Présentation de l'intervention de Lorraine Gaultier
Psychiatrie, psychanalyse et méditation :
La rencontre, il y a 20 ans de la méditation, de la psychiatrie dans plusieurs institutions (enfants, adolescents, adultes) et de la psychanalyse sont venues s’enrichir mutuellement.
En psychiatrie, les pathologies témoignent souvent d’une fixation arrêt sur le passé ou d’une anticipation anxieuse du futur invalidante. La méditation permet de réinvestir ou découvrir une qualité d’être au présent, source de joie et de sécurité, véritable antidépresseur. Le présent peut alors être investi, célébré. Acteur de sa vie, en lien avec l’environnement qui est vécu comme moins hostile et étayant, avec une dimension d’altérité si précieuse et si indispensable.
En psychanalyse, la méditation aide à lâcher la grande saisie de la pensée, à retrouver un ressenti du présent qui permet des allers retours entre présent et évocation de parcours de vie. Les traumatismes ne sont pas convoqués mais émergent dans une qualité de présence sécurisante. Le lieu d’où l’on parle est suffisamment étayé pour autoriser à plonger en soi rapidement et ne pas oublier de revenir au présent et de l’investir.

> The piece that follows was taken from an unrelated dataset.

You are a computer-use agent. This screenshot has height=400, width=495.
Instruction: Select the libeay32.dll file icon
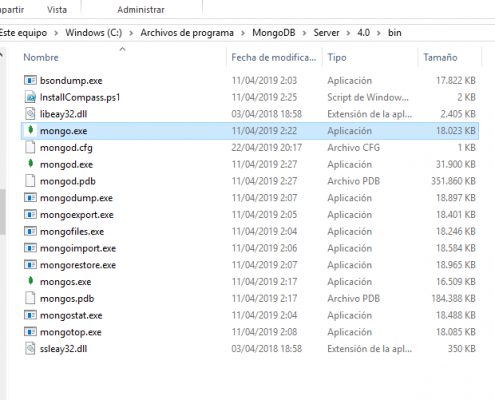pyautogui.click(x=30, y=114)
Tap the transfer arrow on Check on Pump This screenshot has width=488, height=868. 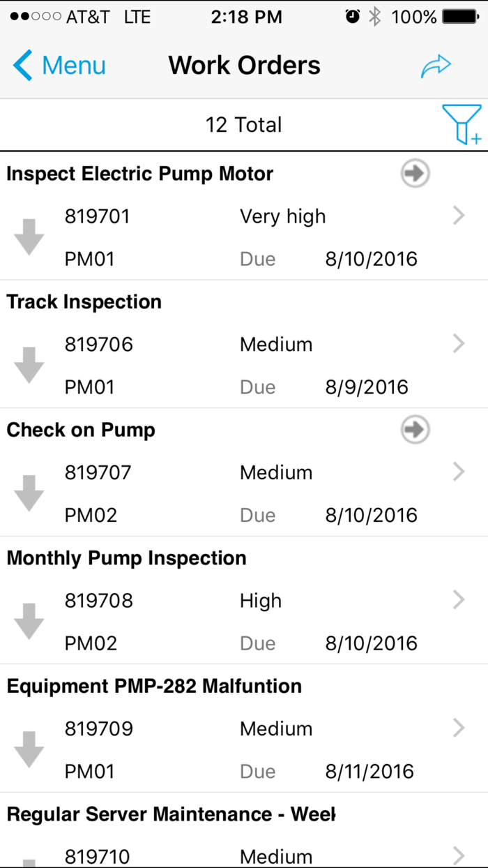coord(414,430)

La méditation amène une clarté des ressentis, émotions, pensées, fonctionnements psychiques. Intéressants à accueillir avec l’écoute singulière de la psychanalyse qui permet une liberté d’être. Entendre ces paroles, ressentis, leur accorder du sens avant de les lâcher trop vite.
Pour le thérapeute, revenir à sa respiration, aux points d‘appuis physiques et psychiques, à une qualité de présence légère et joyeuse, de ressenti, un retour à soi, un lieu de sécurité en soi.
Ceci peut éviter un “burn out “ chez des soignants qui arrivent trop souvent abîmés.
Mais également, un allègement de ce qui a chargé le thérapeute et un retour à soi qui permet une fraîcheur d’accueil pour le patient suivant.
Ceci m’a amenée à un choix de lieu et de style d’exercices.
Dans une yourte, lieu poétique et éphémère.
Les séances parfois effectuées en marchant dans un tempo que je suggère, que l’autre suggère ou qui se laisse surprendre.
Le recentrage sur soi en lien avec l’environnement dans le « jardin d’attente » ramène à l’essentiel et une présence relaxée.
Tout ceci entraîne une surprise qui permet parfois un possible changement psychique avec une légèreté joyeuse.
Je souhaiterai juste évoquer quelques-unes de ces Rencontres.